Zudem sollte laut Lucha „endlich“ eine Professionalisierung der Teststellen erfolgen. Bürgertests sollten nur noch in Arztpraxen, Apotheken, von Rettungsdiensten und den Öffentlichen Gesundheitsdiensten durchgeführt werden dürfen.
Verlängerung der Testverordnung
Bezahlt wurden die für die Bürger kostenlosen Tests zunächst vom Bund. Zum 30. Juni wurden die kostenlosen Bürgertests für Menschen ohne Symptome im Grunde ausgesetzt. Sie sind jedoch noch für bestimmte Risikogruppen und Anlässe kostenlos. In vielen anderen Fällen wird eine Zuzahlung von drei Euro fällig. die Testverordnung, welche unter anderem die Bürgertests regelt, tritt zum aktuellen Stand mit Ablauf des 25. Novembers 2022 außer Kraft. Es gibt laut Lucha Signale, wonach die TestV unverändert verlängert werden soll.

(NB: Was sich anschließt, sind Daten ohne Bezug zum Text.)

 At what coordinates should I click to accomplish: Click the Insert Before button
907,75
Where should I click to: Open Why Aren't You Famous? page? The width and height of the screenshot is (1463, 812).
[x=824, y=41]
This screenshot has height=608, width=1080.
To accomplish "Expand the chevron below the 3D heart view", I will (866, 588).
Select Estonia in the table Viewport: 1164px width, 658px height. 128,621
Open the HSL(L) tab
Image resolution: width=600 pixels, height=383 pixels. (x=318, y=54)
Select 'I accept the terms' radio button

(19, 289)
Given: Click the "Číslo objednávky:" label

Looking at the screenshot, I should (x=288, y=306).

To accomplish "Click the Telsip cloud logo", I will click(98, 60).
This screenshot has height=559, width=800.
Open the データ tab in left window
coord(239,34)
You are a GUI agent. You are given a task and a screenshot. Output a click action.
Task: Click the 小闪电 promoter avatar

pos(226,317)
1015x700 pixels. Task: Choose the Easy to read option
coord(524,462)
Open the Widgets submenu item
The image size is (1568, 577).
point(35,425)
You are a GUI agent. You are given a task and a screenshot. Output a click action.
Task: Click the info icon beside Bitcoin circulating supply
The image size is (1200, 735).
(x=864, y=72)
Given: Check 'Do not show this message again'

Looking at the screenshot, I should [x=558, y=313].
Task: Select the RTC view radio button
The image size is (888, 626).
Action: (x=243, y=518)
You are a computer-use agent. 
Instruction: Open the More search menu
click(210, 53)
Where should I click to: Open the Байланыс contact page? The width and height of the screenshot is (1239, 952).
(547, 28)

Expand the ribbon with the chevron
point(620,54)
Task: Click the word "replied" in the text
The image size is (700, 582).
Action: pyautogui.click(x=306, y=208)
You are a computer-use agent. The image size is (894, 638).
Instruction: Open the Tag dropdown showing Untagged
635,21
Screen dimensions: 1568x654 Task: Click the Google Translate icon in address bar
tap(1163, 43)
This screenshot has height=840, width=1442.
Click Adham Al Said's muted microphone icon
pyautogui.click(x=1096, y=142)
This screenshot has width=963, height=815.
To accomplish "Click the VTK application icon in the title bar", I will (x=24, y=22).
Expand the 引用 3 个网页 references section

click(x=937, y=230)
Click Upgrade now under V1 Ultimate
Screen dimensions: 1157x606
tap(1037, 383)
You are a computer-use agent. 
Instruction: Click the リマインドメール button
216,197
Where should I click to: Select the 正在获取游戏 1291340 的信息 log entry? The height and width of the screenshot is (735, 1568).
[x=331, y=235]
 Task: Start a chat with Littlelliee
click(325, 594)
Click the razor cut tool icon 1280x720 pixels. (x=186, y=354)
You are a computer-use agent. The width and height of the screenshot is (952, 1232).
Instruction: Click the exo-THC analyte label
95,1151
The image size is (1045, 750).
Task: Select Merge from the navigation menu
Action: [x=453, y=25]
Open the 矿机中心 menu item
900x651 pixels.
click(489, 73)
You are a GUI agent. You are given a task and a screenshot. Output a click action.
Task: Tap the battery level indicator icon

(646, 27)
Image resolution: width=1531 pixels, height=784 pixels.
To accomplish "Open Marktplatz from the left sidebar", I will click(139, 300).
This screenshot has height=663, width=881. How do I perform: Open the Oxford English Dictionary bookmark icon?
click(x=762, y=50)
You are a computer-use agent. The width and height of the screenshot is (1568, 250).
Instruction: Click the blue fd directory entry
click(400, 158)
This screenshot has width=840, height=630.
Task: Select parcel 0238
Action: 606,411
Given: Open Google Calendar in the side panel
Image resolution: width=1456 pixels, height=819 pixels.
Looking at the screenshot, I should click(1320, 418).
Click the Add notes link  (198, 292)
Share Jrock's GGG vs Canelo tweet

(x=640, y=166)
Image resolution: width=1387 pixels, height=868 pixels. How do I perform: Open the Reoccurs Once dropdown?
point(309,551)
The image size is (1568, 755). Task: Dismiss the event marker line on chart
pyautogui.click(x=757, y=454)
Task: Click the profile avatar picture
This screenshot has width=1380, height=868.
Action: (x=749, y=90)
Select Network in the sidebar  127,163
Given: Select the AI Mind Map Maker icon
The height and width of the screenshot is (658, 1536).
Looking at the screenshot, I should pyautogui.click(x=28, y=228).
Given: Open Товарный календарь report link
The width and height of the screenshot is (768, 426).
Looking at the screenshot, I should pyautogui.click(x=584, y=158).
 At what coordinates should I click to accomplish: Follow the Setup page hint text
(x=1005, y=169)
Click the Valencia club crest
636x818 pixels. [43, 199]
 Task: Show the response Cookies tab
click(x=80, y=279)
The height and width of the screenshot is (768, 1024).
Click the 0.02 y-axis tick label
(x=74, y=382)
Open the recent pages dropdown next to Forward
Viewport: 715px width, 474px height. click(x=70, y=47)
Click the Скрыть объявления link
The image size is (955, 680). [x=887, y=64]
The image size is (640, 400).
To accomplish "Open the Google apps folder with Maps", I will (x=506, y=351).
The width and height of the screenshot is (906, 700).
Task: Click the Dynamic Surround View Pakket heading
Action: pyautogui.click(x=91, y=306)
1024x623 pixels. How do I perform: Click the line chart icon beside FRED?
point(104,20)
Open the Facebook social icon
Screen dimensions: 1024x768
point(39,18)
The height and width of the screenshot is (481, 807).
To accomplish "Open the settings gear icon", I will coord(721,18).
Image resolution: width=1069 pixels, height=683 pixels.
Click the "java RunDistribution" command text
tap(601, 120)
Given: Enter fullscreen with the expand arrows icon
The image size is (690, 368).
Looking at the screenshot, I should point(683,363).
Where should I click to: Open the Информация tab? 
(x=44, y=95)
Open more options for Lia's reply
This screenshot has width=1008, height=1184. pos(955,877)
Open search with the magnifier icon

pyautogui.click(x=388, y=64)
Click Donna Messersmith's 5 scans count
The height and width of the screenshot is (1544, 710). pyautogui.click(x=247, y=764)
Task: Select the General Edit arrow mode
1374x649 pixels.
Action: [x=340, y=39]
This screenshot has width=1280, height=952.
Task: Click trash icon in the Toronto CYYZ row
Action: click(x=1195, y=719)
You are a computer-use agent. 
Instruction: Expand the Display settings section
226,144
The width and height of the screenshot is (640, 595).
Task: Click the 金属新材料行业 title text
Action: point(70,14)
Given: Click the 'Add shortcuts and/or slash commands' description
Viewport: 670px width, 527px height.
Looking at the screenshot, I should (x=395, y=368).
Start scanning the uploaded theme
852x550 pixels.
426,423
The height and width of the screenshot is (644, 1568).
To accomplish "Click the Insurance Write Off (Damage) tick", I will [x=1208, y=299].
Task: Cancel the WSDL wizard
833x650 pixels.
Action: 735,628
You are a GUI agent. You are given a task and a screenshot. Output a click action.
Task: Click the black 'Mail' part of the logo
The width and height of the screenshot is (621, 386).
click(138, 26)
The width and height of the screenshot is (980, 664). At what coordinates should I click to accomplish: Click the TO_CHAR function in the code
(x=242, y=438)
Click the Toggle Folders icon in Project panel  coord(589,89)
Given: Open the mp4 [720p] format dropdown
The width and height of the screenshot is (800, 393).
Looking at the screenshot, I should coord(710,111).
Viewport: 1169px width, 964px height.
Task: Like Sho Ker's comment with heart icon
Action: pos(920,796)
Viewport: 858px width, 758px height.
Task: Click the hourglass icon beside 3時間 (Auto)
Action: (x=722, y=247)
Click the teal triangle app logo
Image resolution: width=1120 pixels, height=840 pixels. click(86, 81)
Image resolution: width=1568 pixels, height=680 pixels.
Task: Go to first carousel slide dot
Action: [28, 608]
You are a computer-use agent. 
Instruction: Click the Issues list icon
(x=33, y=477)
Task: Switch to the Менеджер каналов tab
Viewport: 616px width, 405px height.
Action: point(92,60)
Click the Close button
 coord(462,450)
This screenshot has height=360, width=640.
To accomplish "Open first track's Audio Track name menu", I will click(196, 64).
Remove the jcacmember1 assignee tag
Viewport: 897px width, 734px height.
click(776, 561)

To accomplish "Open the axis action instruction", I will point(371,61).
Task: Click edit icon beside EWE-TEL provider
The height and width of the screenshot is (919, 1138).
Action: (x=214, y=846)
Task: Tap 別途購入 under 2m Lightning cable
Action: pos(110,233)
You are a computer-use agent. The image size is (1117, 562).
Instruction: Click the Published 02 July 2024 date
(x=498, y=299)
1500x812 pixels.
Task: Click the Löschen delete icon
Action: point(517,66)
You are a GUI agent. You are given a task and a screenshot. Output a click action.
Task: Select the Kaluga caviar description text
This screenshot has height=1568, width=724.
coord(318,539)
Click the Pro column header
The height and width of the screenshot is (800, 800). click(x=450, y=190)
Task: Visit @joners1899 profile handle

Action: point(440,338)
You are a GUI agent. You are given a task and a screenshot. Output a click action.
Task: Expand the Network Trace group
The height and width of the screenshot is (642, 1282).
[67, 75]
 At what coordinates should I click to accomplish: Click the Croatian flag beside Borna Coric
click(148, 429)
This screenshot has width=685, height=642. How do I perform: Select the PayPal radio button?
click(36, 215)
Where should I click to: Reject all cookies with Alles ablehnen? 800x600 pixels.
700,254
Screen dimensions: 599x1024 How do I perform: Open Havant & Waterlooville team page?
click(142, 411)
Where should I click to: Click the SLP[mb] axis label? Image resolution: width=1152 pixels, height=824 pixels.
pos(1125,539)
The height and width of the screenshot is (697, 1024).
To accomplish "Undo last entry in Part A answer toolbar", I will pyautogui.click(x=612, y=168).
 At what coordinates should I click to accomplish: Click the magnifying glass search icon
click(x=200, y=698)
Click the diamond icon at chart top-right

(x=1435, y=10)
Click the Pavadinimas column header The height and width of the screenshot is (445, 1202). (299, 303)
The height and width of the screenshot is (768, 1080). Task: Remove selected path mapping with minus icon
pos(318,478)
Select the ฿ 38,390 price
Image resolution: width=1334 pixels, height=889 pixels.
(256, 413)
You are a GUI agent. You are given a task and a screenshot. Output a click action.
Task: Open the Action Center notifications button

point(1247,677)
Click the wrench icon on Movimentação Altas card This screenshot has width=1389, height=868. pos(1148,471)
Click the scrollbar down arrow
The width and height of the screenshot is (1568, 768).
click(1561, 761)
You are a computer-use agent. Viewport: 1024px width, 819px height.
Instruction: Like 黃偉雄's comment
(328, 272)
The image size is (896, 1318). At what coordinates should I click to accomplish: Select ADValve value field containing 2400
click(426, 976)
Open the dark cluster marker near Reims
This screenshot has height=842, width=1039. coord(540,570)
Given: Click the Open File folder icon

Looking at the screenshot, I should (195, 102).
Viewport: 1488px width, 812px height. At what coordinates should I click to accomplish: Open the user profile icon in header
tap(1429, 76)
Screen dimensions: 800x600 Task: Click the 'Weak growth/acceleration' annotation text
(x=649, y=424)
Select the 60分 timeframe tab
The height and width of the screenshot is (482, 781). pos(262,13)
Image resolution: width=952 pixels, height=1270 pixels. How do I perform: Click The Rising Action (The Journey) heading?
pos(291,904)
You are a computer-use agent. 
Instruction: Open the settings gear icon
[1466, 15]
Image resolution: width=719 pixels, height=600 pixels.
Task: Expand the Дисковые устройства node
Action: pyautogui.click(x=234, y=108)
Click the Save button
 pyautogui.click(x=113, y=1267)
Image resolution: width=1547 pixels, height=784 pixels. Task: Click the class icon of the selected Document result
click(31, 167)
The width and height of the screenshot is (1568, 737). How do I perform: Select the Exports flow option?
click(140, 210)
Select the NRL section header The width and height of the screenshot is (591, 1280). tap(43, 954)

Nach Auskunft der Kassenärztlichen Vereinigung (KV) werden weiterhin Millionen an Tests von aktuell etwa 2000 Teststellen im Land abgerechnet. „Heute stellt sich die Frage, ob überhaupt noch Teststellen benötigt werden. Aus unserer Sicht wird viel Geld für die Tests ausgegeben, was eigentlich nicht erforderlich wäre und sicherlich aktuell sinnvoller verwendet werden kann“, sagte ein Sprecher.
Hintergrund für die Debatte sind neue Erkenntnisse zu den Schäden durch Abrechnungsbetrug im Zusammenhang mit angeblichen Corona-Testzentren. Diese liegen in Baden-Württemberg bei mindestens 76 Millionen Euro. Auf diese Summe kamen Staatsanwaltschaften durch die Bearbeitung von Ermittlungsverfahren der vergangenen zwei Jahre, wie eine Antwort des Justizministeriums auf eine Anfrage des AfD-Abgeordneten Anton Baron ergab. In 30 bis 40 Ermittlungsverfahren sei eine Bezifferung des Schadens noch überhaupt nicht möglich, hieß es in der Antwort weiter.
Aktuelle Ermittlungsverfahren
In Baden-Württemberg seien demnach aktuell etwa 155 Ermittlungsverfahren wegen des Vorwurfs des Corona-Abrechnungsbetrugs anhängig. Rund 60 derartige Ermittlungsverfahren seien in den vergangenen 24 Monaten abgeschlossen worden. Das Justizministerium erwartet für das Jahr 2022 im Vergleich zum Vorjahr eine rückläufige Schadenssumme.
Nach Auskunft der Staatsanwaltschaften wurde ein Teil des Schadens durch den massiven Betrug sichergestellt. Durch Pfändungen von Konten oder Einzug sonstiger Vermögen kamen immerhin rund 41 Millionen Euro zusammen. Einiges Geld - nämlich rund 580.000 Euro – wanderte ins Ausland. Die Transaktionsempfänger befanden sich in Kroatien (250.000 Euro), in der Türkei (257.000 Euro) und Luxemburg (20.600 Euro). Neun Beschuldigte flüchteten ins Ausland, sieben sitzen wegen des Verdachts auf Betrug in Untersuchungshaft.